◆ **Document text**:

If only the old walls could speak. I would dearly love to hear from them the hotel's journey through history which began in 1844 and goes on, proudly, until today. The Cecil, christened Tendril Cottage, started off as a tiny, single-storey maisonette. Interestingly, it changed hands over and over again. The Colyears were its first owners, but as is the wont of covetous property owners, fell out with each other. After much legal wrangling David Colyear was able to secure owndership, until he sold it H. R. Cooke, a minor bureaucrat in the Viceroy's establishment.
As has been the fate of several buildings in Shimla, in 1877, the original structure was pulled down and made way for a new one for a bigger one that could house several tenants.
This edifice was to see yet another owner in 1902 when Hotz, a local celebrity photographer bought it from Cooke. It is to Hotz that the credit goes for enlarging and re-christening the building as Cecil.
This hotel was to truly come into its own as a society hot spot when acquired by J. Faletti, who was until then known to the snobbish Shimla only as a rather clever chef of the Viceroy. Legend has it that Faletti spent lakhs of rupees on doing the place up.
More urban legend: Cecil has housed several great personages from India's nationalist struggle. Some people state that Kipling stayed here for a while, but Charles Allen (author of the excellent tome Kipling Sahib: Indian and the Making of Rudyard Kipling, Little Brown, 2007) says that Kipling actually stayed at Kelvin Grove, which is actually located across town, down the Mall.

◆ **Work instructions**:
1. In the history of the Cecil hotel, who bought the building from Cooke in 1902?
2. Pick up the history of the Cecil hotel after its last sentence and carry it forward.

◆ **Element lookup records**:
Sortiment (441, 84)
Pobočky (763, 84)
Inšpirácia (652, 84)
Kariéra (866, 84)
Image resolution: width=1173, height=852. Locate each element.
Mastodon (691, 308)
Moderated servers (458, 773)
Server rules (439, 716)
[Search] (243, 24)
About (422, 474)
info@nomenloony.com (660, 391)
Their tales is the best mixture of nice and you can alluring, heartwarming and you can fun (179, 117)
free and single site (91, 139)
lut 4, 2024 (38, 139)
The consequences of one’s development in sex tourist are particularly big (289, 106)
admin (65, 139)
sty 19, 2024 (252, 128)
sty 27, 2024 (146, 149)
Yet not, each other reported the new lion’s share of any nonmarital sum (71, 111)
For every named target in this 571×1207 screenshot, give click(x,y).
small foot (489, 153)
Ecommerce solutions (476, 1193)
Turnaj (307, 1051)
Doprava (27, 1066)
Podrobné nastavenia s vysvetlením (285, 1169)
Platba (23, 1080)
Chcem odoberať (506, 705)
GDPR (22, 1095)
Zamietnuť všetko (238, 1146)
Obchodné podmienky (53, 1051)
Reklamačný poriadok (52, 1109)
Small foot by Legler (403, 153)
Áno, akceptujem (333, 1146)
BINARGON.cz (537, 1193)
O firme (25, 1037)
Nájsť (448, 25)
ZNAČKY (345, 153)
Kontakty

◆ **Task-by-task outputs**:
1. Hotz, a local celebrity photographer, bought it.

2.
Be that as it may, the present owners, the Oberois, seem to have spent considerable money and effort on redecorating the hotel.
It has an understated elegance. It seems to shrug with a genteel air when, sometimes, loud, hirsute, groin-scratching guests from lower regions crowd in. It seems to shrug philosophically, as if saying "These are the people whose money allows the dilettantes like you to be snobbish"!
In its current avtaar, the Cecil has several rooms and suites, three restaurants, a spa and a heated pool. The best part of the hotel, for me, is the gorgeous atrium and the splendid furnishings in it. Being part of the hol polloi, one may not be able to stay there, or even dine there, but one has walked in, admired the fine linen and the exquisite pictures and strolled out without much ado.
Hurray for posh neighbours!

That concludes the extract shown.